1. Lack of Real-World Engagement
Many student design projects are developed without direct user investigation. Instead of engaging with real people and real problems, students often rely solely on online research or literature. This disconnect results in solutions that are out of touch with actual needs. 2. Design Confined Within the School System
Most inclusive design efforts happen within classroom assignments, isolated from real-world application. To challenge this, we partnered with teachers who had left academia to start their own design ventures and collaborated with organizations like the Shanghai Industrial Design Association and other schools to carry out a workshop outside of the traditional educational system.

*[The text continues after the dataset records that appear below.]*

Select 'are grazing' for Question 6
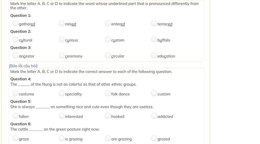The height and width of the screenshot is (144, 260). pyautogui.click(x=108, y=138)
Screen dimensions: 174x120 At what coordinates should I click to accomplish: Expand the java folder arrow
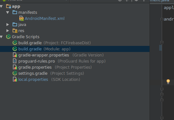pyautogui.click(x=7, y=24)
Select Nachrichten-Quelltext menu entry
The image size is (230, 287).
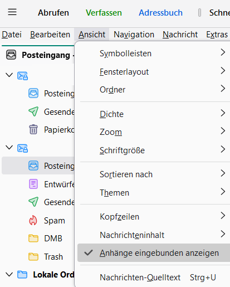tap(154, 278)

The Workshop as a Practical Experiment
This workshop tested how inclusive design could move beyond theory into real-world practice. We focused on the kitchen—an essential part of daily life, especially for the elderly, disabled, or those with limited mobility—as a starting point for student designers to engage with real users and real challenges.
Most students were used to designing within the safety of academic assignments. Through guided fieldwork and user interviews, they began uncovering hidden, everyday problems and translating them into tangible, inclusive solutions.
The results weren’t just conceptual—they were functional prototypes that earned a spot at Dutch Design Week 2025 in Klokgebouw. More than a project, this workshop marked a shift in mindset: from designing for theory to designing for impact. It showed that with the right methods, students can create design that genuinely improves lives.